Ya casi había amanecido cuando Toshua regresó a Yoshiwara en el palanquín que Okibu puso a su disposición. Incluso la gran puerta del barrio se abrió a hora tan desacostumbrada para dejar pasar un medio de transporte que llevaba el escudo de armas del sobu yonin.
En la casa de Fantasma de Golondrina, en el salón del primer piso, Marakabui la esperaba despierta.
—Ya pensábamos —dijo la anciana— que también tú habías caído en la telaraña.
—Seami quedará en libertad. Pero tendrá que salir de Edo por un tiempo. Bueno, ¿eso qué importa?
—Parece como si tuvieras que darte ánimos a ti misma —dijo Marakabui con dureza.
Toshua no dijo nada. Marakabui se puso a dar vueltas por la habitación, en el más absoluto silencio.
—Puedo imaginarme el precio que has tenido que pagar —dijo la anciana.
—Bah, tampoco fue tan repugnante. Ese hombre es un buen amante.
—Sólo espero que hayas hecho el trato ante testigos. De lo contrario, podrías ser tú la burlada.
—En ese punto considero que el sobu es un hombre de honor.
—Ojalá tengas razón. Debes de amar mucho a Seami para hacer lo que hiciste.
—¿Te he dicho alguna vez que somos hermanos?
—Nunca, jamás lo habías mencionado. Pero corrían rumores. Entonces, ¿es verdad?
—Sí. ¿Qué piensas?
—¿Qué se puede hacer contra el amor y el odio? —dijo Marakabui y se encogió de hombros.
—Vivirlos hasta el fin —respondió Toshua, y tras vacilar un instante prosiguió—: Pero es también otra cosa, una idea que ya tuve cuando era una niña pequeña, cuando todo empezó: él es el único hombre digno de mí.
—Hombres... ¿dignos? —dijo la anciana con desprecio.
—Seami y yo... nos complementamos como las dos mitades de un melocotón.
—Cuidado, que el melocotón tiene en el centro un hueso muy duro —recordó Marakabui.
—Lo sé —dijo Toshua—, y lo hemos triturado y hemos bebido juntos su jugo.
—Te deseo que vuelvas a ser feliz —dijo Marakabui.
—Bueno, basta ya, basta de palabras —dijo Toshua—. Yo tampoco sé por qué, pero de repente me ha entrado miedo.
Tres días más tarde Toshua recibió por intermedio de Shunku, el director del teatro, y de Karamasu, el librero, la noticia de que Seami había sido ejecutado en el patíbulo del shogun la mañana siguiente a la noche que ella había pasado con el gran secretario.
Todo fueron llantos y gritos de venganza en el salón de la casa de Fantasma de Golondrina.
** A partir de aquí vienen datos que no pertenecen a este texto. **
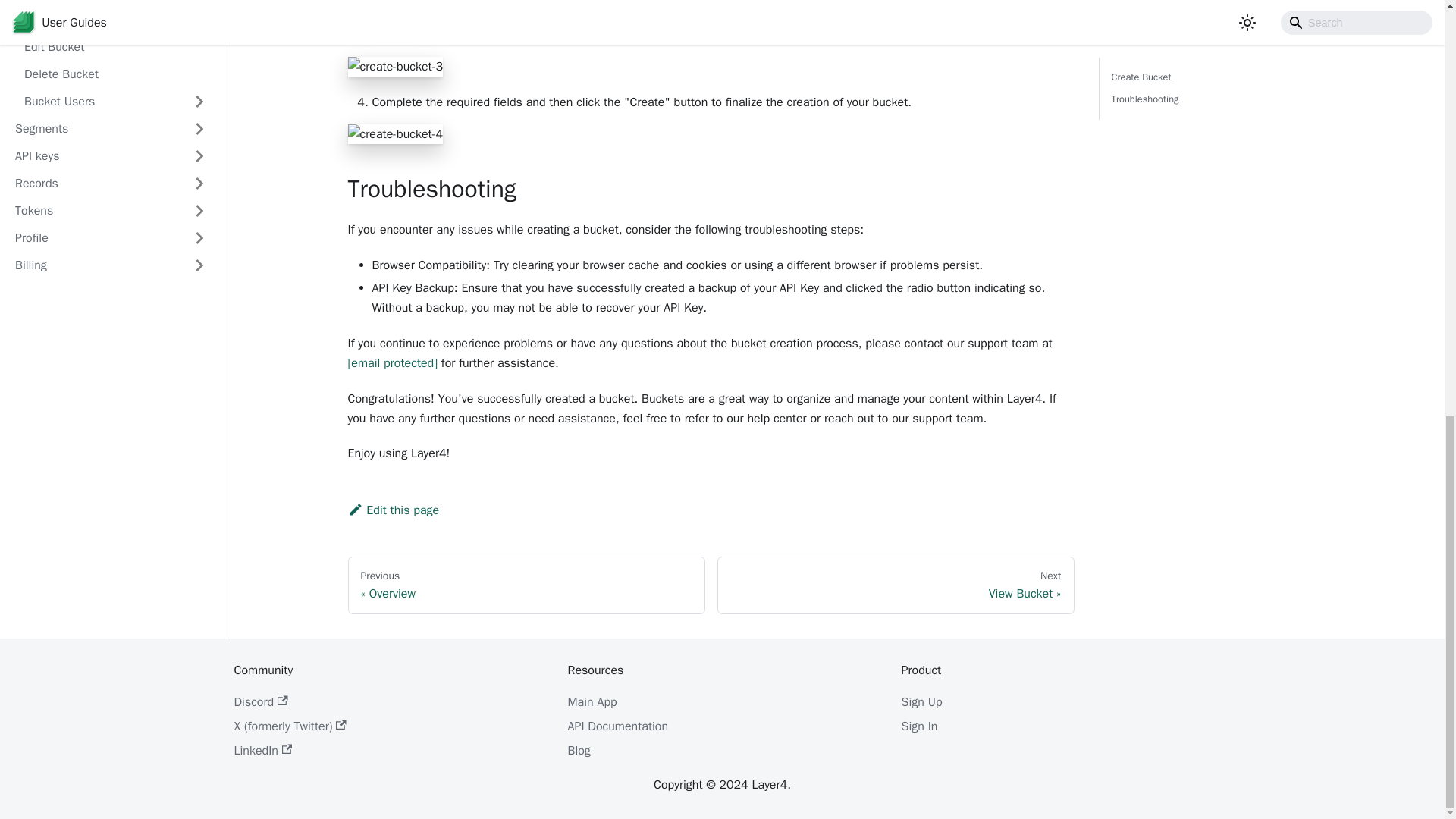
Edit this page (393, 509)
Discord (525, 585)
Given the description of an element on the screen output the (x, y) to click on. 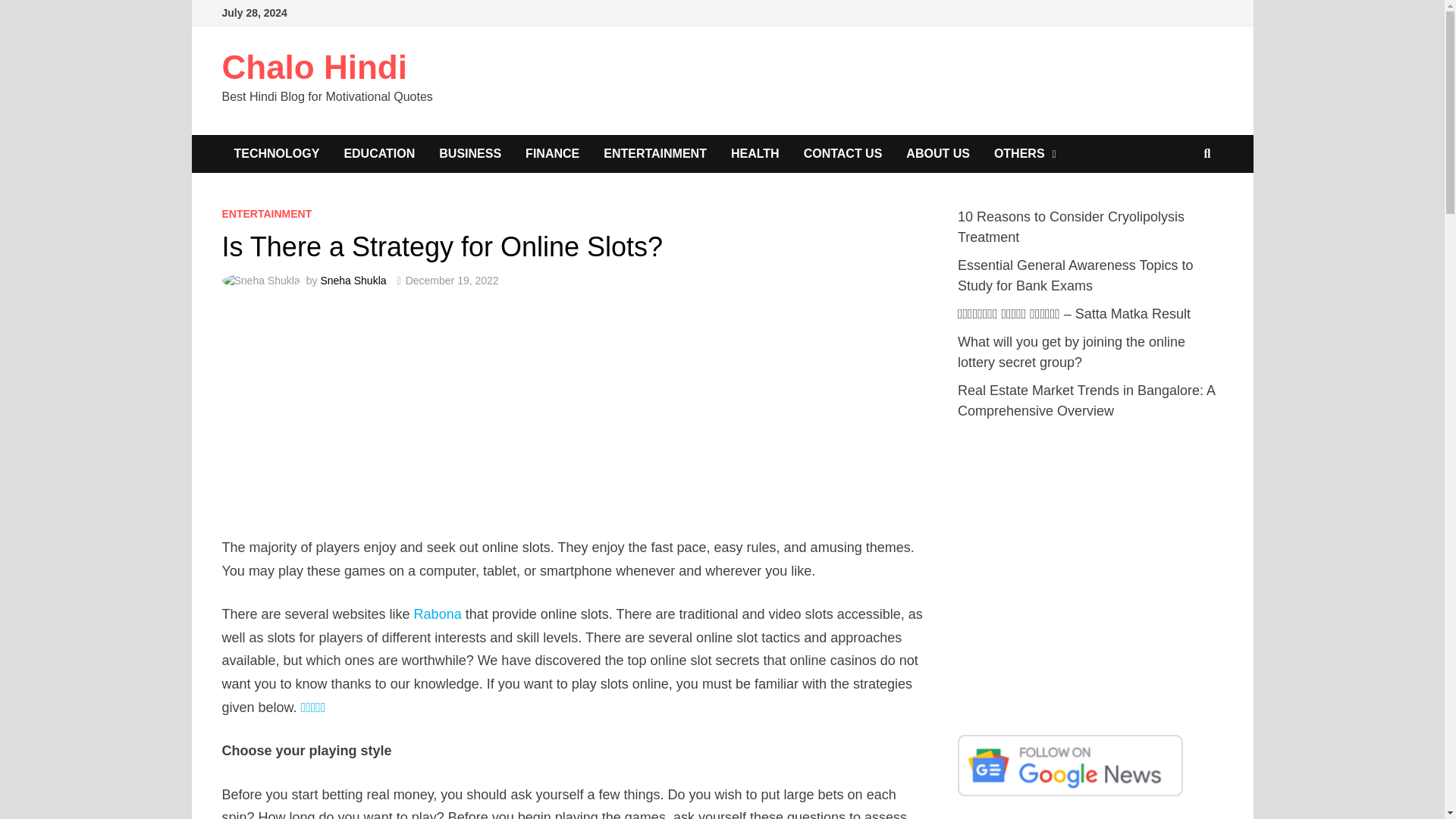
ENTERTAINMENT (655, 153)
December 19, 2022 (452, 280)
ENTERTAINMENT (266, 214)
FINANCE (552, 153)
BUSINESS (469, 153)
CONTACT US (843, 153)
HEALTH (755, 153)
Rabona (437, 613)
Sneha Shukla (352, 280)
Advertisement (1090, 576)
Advertisement (573, 422)
Chalo Hindi (313, 66)
ABOUT US (937, 153)
EDUCATION (378, 153)
TECHNOLOGY (276, 153)
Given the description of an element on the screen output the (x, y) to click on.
Los intentos de las muchachas que se acercaron a consolar a la señora desde La Calabaza madura fueron inútiles. Por último, Marakabui hizo llamar a un médico que administró a Toshua un potente sedante. Ésta se echó en una esterilla, con los ojos abiertos mirando el techo, muda e inmóvil.
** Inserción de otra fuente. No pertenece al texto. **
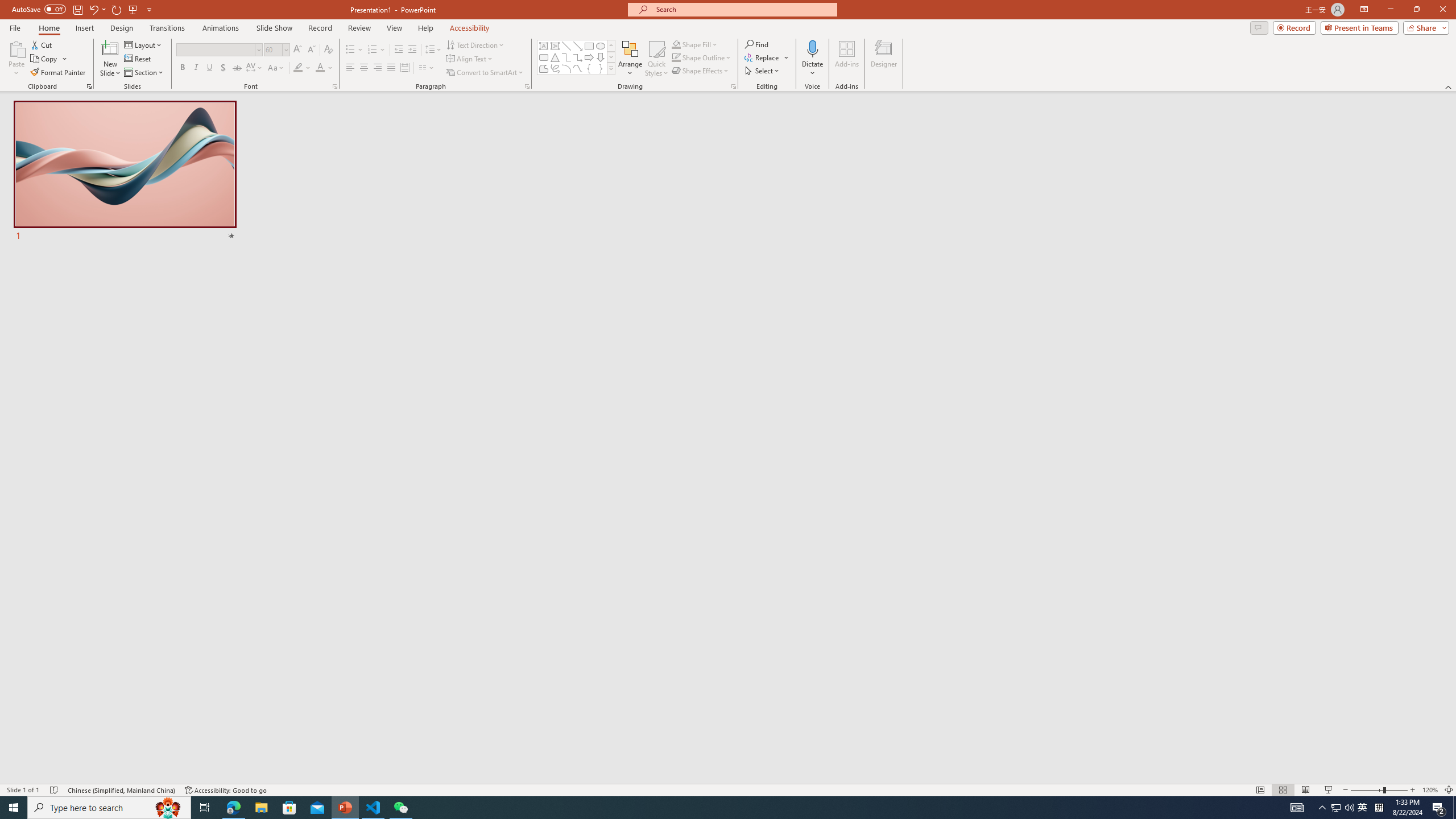
Accessibility Checker Accessibility: Good to go (226, 790)
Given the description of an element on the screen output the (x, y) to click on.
Después de pasar un día y una noche casi sin moverse y sin hablar, se levantó, hizo llamar a su peluquero, se puso su quimono más hermoso y, cuando estuvo más bella que nunca, dijo a Marakabui:
—¡Ahora nos vengaremos!
—¿Qué vas a hacer? —preguntó la anciana.
—Quiero que también Okibu muera —respondió Toshua con un tono de voz que su vieja amiga y criada jamás había oído antes.
—Bien —dijo Marakabui y lanzó una risotada digna de una bruja, una risa que a Toshua, cuando más tarde tuvo ocasión de recordarla, le pareció tan divertida como siniestra—. ¡Así todas las mujeres nos liberaremos de él!